### Entries taken from a collection:

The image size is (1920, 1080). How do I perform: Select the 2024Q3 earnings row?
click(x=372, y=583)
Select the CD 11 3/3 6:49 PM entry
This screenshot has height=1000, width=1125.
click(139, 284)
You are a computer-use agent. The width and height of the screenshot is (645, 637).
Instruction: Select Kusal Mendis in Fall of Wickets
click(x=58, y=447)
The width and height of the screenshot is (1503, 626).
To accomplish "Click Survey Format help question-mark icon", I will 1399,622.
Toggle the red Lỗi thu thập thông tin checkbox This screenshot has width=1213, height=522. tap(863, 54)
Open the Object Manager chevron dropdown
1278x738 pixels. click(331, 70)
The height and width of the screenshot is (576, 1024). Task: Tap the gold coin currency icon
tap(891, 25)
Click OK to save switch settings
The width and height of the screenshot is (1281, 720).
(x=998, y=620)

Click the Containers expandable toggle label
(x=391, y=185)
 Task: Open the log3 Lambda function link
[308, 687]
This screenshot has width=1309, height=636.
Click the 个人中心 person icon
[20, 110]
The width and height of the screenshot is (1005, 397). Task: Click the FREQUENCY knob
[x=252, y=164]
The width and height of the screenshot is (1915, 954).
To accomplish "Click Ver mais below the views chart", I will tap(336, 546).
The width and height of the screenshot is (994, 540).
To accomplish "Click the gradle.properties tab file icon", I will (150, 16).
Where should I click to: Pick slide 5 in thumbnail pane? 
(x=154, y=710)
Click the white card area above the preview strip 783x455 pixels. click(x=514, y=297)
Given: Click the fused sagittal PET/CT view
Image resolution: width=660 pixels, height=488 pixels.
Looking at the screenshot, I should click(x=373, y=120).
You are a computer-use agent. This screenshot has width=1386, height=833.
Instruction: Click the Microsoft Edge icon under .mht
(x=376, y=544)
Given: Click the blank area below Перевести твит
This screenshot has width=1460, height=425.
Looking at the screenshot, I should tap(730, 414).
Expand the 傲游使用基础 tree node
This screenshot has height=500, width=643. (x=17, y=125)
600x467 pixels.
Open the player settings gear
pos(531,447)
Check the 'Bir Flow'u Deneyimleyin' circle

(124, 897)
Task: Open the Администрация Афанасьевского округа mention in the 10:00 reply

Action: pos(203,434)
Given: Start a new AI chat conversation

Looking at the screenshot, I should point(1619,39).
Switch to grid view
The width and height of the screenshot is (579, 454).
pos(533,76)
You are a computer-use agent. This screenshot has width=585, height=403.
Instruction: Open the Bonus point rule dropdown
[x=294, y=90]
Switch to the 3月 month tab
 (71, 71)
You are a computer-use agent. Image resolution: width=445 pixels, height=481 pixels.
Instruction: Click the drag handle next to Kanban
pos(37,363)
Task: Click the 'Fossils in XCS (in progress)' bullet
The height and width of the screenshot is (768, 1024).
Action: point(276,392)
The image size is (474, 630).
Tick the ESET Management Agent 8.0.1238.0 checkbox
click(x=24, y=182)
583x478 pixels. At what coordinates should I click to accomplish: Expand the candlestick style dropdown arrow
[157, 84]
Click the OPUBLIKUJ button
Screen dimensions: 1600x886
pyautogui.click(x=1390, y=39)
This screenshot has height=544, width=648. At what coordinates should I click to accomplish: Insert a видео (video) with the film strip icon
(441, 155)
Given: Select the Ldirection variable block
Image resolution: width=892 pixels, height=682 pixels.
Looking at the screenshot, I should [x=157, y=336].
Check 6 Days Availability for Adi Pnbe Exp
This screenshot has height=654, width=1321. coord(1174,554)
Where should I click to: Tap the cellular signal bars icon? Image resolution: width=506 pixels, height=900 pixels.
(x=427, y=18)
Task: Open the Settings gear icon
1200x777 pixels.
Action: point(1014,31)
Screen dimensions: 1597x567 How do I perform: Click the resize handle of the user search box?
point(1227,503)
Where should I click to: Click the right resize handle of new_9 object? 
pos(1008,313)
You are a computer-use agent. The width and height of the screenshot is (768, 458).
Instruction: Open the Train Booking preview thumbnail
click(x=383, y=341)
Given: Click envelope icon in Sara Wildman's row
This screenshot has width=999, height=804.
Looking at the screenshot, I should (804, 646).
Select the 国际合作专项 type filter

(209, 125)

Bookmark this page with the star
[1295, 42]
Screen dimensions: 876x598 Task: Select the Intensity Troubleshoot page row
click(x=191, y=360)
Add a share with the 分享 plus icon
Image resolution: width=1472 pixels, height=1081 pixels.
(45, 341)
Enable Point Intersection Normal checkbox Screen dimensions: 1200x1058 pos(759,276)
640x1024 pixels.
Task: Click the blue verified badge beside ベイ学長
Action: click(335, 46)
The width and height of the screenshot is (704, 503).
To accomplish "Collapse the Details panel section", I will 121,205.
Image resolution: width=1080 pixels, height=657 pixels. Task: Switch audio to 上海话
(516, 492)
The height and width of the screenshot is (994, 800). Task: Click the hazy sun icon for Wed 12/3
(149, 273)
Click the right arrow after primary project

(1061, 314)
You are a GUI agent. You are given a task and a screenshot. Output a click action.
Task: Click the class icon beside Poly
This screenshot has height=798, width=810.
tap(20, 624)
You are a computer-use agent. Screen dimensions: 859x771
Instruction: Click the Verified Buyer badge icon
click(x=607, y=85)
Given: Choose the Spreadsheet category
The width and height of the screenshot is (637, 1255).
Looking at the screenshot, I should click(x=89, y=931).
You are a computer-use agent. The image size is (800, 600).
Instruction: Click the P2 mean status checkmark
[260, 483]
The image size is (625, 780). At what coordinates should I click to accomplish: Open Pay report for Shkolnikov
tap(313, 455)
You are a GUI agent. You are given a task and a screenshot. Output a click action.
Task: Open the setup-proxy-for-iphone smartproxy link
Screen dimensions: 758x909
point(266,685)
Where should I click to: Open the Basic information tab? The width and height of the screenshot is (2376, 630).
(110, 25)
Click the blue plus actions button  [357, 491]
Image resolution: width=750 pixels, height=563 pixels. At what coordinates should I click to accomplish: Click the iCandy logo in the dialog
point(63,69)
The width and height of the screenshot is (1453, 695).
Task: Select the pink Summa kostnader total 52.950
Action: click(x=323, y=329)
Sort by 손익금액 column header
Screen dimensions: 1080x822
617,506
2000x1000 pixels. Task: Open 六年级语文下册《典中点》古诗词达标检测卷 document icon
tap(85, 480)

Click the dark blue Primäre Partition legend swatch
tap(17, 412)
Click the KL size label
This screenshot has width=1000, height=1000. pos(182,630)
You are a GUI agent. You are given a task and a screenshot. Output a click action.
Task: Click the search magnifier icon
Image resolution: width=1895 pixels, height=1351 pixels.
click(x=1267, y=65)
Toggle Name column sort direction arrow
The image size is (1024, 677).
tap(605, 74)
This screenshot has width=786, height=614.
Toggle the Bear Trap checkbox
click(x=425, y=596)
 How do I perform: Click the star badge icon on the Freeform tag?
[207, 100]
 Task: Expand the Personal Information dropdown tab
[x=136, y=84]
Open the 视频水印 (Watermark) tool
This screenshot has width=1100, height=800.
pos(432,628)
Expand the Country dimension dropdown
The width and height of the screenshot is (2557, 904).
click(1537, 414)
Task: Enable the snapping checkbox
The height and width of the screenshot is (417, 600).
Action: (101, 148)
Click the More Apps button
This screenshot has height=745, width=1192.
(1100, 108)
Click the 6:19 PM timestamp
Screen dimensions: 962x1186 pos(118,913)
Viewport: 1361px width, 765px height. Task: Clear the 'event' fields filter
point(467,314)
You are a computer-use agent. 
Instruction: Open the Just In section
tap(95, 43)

### To do:
Go through the records above and return every line that holds the string "will".

### Answer section:
To accomplish "Click Survey Format help question-mark icon", I will 1399,622.
To accomplish "Click Ver mais below the views chart", I will tap(336, 546).
To accomplish "Click the gradle.properties tab file icon", I will (150, 16).
To accomplish "Collapse the Details panel section", I will 121,205.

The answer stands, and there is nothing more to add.